*** DATA IN THIS EXERCISE Section Begins ***
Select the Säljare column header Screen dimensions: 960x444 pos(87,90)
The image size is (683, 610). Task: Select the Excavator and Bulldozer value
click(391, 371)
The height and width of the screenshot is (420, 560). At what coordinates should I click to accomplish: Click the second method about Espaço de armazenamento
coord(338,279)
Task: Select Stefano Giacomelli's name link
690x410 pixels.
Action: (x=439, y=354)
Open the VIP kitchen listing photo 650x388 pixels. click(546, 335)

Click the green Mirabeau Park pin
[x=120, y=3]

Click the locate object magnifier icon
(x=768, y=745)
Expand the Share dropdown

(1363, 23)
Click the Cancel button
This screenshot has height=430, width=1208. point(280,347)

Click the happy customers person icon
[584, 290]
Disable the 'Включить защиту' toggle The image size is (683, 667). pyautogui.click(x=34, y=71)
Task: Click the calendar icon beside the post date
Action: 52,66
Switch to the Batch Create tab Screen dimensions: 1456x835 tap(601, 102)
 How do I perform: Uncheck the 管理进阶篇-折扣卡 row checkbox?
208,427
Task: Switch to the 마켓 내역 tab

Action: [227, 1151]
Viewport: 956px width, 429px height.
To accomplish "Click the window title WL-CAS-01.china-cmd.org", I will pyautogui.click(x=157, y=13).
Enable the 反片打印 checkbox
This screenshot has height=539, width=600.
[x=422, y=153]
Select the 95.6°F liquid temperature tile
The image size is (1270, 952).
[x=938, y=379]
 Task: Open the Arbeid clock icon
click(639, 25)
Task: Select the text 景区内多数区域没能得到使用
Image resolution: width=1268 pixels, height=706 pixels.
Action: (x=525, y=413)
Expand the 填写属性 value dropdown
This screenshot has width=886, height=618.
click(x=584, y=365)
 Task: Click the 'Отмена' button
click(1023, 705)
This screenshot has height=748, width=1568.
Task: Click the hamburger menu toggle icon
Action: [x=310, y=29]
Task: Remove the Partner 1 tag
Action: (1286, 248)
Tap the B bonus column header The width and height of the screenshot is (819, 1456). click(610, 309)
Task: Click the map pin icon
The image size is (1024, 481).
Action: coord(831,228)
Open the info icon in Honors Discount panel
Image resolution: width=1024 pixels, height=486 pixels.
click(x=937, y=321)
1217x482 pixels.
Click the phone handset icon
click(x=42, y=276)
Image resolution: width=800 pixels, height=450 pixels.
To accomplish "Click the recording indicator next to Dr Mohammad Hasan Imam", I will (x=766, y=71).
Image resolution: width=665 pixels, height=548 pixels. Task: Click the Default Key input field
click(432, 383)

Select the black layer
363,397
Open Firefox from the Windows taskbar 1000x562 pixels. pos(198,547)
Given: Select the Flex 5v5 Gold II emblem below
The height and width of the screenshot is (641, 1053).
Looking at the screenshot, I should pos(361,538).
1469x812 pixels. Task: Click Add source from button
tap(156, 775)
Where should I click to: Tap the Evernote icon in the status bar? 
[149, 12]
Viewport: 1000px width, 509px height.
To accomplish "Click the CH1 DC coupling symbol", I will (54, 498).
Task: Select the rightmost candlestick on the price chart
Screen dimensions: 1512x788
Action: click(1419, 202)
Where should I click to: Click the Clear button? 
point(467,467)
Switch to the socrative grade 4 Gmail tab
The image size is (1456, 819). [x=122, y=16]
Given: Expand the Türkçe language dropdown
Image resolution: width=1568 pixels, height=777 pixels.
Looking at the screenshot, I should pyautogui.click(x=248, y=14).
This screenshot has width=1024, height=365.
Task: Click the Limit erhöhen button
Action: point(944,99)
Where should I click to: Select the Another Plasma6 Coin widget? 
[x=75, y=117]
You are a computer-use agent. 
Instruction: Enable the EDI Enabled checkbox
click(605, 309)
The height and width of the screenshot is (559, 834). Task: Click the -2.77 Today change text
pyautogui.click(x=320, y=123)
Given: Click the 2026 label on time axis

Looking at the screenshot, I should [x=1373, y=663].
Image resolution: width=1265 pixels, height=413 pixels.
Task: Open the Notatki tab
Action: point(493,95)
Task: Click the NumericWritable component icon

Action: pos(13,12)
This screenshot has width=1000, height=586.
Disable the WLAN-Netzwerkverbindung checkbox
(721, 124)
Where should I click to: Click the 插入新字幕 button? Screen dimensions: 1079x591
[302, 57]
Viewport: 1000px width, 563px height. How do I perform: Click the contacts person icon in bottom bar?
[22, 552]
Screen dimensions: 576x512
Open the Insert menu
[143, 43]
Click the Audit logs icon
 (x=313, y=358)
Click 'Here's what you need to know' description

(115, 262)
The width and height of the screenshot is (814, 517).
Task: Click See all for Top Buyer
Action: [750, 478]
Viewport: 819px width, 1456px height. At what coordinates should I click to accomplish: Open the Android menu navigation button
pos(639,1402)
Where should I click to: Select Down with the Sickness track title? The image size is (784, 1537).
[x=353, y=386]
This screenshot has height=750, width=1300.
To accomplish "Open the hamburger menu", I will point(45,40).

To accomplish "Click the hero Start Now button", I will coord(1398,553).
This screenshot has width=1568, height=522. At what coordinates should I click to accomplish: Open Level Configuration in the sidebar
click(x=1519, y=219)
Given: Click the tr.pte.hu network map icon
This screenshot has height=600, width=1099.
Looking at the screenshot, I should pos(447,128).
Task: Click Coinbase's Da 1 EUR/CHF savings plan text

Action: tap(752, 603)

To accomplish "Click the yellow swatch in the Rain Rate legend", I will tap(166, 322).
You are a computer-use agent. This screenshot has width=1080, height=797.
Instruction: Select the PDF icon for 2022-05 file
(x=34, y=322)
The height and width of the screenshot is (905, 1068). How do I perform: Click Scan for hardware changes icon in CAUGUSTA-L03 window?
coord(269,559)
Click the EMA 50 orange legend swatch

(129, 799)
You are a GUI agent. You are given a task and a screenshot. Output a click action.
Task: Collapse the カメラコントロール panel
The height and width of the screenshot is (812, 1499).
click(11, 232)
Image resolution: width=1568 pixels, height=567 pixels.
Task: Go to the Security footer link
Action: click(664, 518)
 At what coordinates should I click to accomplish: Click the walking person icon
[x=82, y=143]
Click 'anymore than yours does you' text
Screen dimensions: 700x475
*** DATA IN THIS EXERCISE Section Ends ***
WHAT TO DO: Working through the data above, find every line holding "header" and copy it.

ANSWER SECTION:
Select the Säljare column header Screen dimensions: 960x444 pos(87,90)
Tap the B bonus column header The width and height of the screenshot is (819, 1456). click(610, 309)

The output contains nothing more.